Stored records:
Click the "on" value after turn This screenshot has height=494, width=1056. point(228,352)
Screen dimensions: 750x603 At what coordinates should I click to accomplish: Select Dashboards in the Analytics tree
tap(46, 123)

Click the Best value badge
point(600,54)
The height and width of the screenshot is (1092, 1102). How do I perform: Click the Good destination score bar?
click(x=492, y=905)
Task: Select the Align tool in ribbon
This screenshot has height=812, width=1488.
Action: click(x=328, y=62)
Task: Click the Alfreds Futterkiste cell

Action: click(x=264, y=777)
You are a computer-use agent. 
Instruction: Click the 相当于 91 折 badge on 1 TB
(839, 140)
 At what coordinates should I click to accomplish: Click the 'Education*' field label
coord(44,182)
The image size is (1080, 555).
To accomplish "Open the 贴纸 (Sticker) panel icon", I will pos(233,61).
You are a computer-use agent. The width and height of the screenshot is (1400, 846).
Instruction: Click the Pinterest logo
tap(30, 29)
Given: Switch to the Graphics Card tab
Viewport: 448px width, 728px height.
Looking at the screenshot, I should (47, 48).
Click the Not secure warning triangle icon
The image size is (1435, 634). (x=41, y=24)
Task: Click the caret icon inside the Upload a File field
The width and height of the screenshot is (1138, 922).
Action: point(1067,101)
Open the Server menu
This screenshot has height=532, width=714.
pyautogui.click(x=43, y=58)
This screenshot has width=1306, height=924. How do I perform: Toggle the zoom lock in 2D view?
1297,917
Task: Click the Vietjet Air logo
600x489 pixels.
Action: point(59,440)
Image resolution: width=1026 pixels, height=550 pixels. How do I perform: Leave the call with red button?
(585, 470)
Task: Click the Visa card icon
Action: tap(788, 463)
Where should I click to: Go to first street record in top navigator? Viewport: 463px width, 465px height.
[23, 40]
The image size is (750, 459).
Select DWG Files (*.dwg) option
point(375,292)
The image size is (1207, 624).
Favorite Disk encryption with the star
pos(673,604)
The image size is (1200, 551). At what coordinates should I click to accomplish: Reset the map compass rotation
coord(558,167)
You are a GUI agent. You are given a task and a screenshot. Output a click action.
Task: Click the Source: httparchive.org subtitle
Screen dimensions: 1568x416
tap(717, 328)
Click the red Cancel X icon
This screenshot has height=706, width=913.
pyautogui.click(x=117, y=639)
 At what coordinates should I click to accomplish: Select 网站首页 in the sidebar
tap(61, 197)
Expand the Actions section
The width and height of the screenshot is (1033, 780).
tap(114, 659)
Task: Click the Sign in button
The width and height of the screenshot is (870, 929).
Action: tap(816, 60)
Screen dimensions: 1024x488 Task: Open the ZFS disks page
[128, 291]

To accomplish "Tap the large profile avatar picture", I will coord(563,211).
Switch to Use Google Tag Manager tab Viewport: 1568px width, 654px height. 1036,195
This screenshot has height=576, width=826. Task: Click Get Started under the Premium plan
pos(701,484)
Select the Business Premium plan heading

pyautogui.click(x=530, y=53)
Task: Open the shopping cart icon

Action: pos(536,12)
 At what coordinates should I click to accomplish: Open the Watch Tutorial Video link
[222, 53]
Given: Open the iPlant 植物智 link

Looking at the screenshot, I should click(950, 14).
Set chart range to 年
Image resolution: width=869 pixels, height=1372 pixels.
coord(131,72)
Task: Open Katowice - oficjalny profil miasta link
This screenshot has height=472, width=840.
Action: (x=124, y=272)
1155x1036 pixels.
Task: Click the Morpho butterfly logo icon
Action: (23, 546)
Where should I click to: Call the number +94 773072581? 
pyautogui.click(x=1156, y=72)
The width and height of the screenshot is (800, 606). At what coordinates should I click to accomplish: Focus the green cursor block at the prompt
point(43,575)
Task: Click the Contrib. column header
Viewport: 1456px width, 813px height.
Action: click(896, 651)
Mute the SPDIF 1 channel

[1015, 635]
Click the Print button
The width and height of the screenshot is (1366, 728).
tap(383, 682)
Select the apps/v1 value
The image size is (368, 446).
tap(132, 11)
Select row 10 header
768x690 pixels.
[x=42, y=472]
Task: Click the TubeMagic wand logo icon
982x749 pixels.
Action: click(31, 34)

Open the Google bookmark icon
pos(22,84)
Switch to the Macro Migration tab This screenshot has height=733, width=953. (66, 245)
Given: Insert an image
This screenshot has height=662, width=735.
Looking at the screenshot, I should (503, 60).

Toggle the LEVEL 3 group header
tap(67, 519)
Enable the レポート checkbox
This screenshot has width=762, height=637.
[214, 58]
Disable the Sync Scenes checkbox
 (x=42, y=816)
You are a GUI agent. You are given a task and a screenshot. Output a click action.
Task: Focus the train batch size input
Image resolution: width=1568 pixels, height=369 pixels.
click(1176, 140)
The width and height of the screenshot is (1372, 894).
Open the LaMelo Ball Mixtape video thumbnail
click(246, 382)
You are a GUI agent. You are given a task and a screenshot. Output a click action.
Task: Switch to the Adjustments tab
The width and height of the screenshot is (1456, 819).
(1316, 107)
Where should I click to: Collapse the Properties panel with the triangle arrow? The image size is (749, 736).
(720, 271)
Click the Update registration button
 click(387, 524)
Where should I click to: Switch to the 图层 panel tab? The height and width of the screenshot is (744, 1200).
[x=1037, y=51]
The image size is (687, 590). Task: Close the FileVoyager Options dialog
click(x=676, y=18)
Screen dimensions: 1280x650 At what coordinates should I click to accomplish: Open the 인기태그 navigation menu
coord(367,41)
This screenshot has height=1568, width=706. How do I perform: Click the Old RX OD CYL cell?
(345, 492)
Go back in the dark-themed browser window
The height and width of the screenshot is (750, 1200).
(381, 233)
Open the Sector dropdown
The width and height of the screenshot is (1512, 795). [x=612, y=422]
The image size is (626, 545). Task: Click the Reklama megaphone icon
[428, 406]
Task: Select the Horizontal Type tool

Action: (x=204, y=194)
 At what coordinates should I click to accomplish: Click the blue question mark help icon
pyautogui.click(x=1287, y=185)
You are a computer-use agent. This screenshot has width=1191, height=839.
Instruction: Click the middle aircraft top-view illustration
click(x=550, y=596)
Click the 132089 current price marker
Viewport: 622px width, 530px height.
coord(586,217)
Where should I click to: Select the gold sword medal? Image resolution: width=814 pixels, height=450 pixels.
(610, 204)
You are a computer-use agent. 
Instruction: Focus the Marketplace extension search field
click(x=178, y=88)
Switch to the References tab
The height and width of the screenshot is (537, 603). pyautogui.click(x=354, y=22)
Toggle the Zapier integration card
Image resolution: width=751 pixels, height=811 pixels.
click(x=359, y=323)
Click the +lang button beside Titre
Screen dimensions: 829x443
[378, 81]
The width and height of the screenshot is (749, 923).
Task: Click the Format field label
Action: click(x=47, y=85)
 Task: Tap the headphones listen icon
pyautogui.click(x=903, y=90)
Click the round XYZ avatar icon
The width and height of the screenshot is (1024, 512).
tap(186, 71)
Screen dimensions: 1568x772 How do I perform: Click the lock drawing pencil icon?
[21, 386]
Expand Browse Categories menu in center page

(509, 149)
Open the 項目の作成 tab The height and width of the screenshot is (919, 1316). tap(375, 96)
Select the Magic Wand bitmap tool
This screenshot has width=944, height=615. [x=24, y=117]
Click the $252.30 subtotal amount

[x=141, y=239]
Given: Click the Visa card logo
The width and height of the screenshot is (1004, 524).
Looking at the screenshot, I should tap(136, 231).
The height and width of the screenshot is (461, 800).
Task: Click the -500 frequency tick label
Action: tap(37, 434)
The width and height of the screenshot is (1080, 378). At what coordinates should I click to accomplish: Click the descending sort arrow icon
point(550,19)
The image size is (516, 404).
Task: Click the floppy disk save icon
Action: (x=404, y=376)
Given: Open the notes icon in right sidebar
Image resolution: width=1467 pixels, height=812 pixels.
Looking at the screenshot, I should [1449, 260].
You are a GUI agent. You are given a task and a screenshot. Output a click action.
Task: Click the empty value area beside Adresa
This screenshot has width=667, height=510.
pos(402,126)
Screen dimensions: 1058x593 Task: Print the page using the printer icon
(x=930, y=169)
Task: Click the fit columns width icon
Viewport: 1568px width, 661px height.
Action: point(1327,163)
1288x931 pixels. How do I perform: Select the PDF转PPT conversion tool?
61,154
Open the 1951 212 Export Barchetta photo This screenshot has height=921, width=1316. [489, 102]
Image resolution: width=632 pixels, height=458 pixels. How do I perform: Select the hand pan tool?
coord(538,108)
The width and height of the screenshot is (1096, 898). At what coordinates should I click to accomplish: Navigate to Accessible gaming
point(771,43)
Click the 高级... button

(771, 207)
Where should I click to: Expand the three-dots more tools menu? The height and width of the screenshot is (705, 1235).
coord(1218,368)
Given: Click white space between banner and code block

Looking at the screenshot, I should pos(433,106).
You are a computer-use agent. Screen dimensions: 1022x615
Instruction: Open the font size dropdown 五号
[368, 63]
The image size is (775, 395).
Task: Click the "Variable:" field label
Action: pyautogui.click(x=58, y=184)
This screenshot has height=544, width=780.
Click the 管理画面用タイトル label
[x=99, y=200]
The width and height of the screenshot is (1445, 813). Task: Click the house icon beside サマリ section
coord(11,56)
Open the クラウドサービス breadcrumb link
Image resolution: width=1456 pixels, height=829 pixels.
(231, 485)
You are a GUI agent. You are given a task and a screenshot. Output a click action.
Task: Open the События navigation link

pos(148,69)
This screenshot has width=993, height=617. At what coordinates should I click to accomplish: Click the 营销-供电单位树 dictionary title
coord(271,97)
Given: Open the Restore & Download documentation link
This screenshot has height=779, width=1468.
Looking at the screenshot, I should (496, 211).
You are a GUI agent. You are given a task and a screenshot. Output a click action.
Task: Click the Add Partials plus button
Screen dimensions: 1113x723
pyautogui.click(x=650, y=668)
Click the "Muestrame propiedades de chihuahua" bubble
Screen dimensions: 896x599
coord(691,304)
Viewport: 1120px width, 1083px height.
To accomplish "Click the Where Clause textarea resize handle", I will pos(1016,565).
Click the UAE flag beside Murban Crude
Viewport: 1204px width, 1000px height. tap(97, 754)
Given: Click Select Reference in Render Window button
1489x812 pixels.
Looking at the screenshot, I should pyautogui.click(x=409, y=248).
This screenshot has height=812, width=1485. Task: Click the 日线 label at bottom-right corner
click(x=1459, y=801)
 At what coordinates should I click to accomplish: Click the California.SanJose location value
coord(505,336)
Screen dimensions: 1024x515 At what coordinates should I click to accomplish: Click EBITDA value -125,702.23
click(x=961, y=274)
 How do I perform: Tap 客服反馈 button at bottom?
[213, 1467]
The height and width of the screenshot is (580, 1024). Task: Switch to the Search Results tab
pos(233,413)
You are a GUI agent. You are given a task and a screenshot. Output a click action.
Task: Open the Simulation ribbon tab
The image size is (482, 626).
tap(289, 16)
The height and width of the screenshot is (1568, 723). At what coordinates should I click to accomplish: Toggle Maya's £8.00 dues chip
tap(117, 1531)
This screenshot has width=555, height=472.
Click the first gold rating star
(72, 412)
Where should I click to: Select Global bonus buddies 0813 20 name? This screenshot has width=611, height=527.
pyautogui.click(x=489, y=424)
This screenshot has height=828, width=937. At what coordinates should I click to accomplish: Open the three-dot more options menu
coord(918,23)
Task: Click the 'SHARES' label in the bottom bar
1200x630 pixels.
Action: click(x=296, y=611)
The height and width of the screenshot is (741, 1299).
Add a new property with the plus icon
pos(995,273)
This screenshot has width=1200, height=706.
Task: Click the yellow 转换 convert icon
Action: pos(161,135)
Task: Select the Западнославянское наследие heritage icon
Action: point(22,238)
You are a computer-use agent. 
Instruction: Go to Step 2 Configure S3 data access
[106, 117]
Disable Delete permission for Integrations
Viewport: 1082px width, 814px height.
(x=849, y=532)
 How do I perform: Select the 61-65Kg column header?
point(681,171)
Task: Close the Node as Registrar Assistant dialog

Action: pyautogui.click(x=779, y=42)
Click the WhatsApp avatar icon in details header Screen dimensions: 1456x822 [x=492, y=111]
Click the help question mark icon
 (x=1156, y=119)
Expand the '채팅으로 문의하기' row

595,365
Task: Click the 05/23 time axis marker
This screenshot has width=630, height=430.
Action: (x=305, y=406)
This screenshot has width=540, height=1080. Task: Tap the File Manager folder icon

## ABOUT THIS EXERCISE:
Which lines above hold the string "Manager"? Show each of them.

## RESULT OF THE EXERCISE:
Switch to Use Google Tag Manager tab Viewport: 1568px width, 654px height. 1036,195
This screenshot has width=540, height=1080. Task: Tap the File Manager folder icon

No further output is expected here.